Question 1
a.
False Statements: (i), (iii), and (iv)
b.
(iii)
c.
Praetz (1981) explains that, in multiple regression, autocorrelation can be regarded as the condition where there is a correlation between the error terms of a regression model, meaning that the error terms are not independent of each other and are influenced by previous error terms. Autocorrelation can occur when the observations in a dataset are not independent of each other over time, such as in time series data or when there is spatial dependence in the data.
The indication that autocorrelation may be present in a regression model is when the Durbin-Watson statistic is significantly different from 2. The Durbin-Watson statistic measures the degree of similarity between adjacent error terms. Thus, a value of 2 means no autocorrelation, values less than 2, positive autocorrelation, while values greater than 2, negative autocorrelation. Besides, the presence of a pattern in the residuals plot is an indication of autocorrelation. Thus, presence of a pattern in the residuals plot, such as a trend or cyclical behavior, it may suggest the presence of autocorrelation (Anderson, 1954).
According to Anderson (1954) and Praetz (1981), to resolve the problem of autocorrelation in a multiple regression model, several methods can be used. One approach is to include lagged values of the dependent variable or other relevant variables in the model. This can help to account for the dependence of the error terms on past observations. Another approach is to use robust standard errors or to estimate the model using generalized least squares (GLS) which accounts for the dependence of the error terms. Additionally, one can use methods such as the Cochrane-Orcutt or the Prais-Winsten procedure to adjust for autocorrelation.
d.
i.
Common measures of dispersion are standard deviation and range.

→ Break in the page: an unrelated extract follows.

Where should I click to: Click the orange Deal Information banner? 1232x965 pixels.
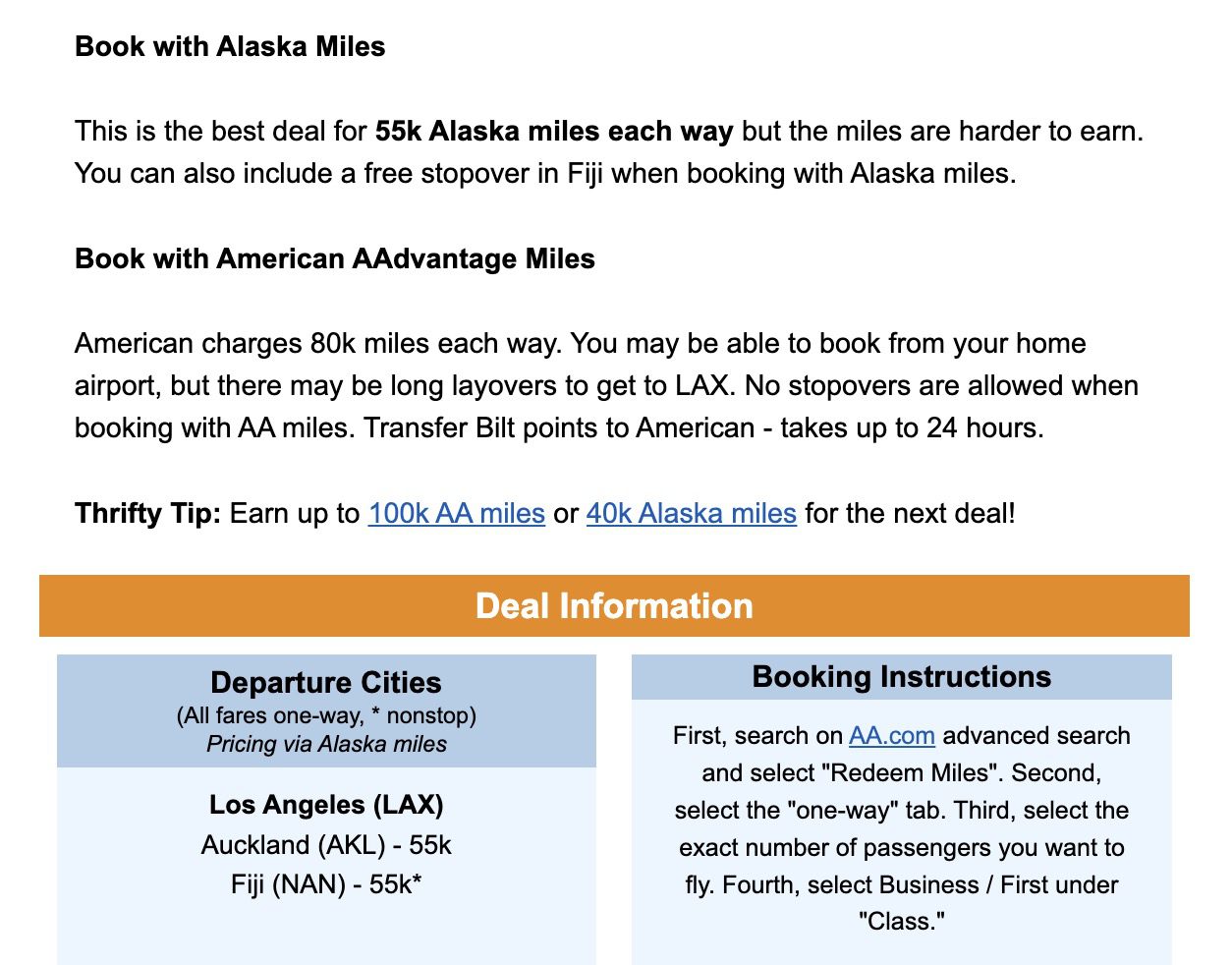(614, 605)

Using the given data, the range for the Millions of € variable is:
Range = Maximum value – Minimum value
Range = 3.7 – 2.5
Range = 1.2
The range for the Return (%) variable is:
Range = Maximum value – Minimum value
Range = 8.5 – 4.3
Range = 4.2
The standard deviation for the Millions of € variable is:
s = √[Σ(xi – x̄)² / (n – 1)]
s = 0.444
The standard deviation for the Return (%) variable is:
s = 1.777
Based on these calculations, the Return (%) variable has a higher dispersion than the Millions of € variable, as indicated by its larger range and standard deviation. Therefore, the Return (%) variable shows the highest dispersion.
ii.
Covariance = Σ(xi – x̄)(yi – ȳ) / (n – 1)
x̄ = Σxi / n = (3.7 + 3.0 + 2.5 + 2.6 + 3.1 + 3.4 + 2.7 + 3.5) / 8 = 3.063
ȳ = Σyi / n = (8.5 + 5.5 + 4.3 + 4.5 + 7.6 + 8.4 + 5.4 + 8.0) / 8 = 6.525
Deviations:
xi – x̄ = (3.7 – 3.063, 3 – 3.063, 2.5 – 3.063, 2.6 – 3.063, 3.1 – 3.063, 3.4 – 3.063, 2.7 – 3.063, 3.5 – 3.063) = (0.637, -0.063, -0.563, -0.463, 0.037, 0.337, -0.363, 0.437)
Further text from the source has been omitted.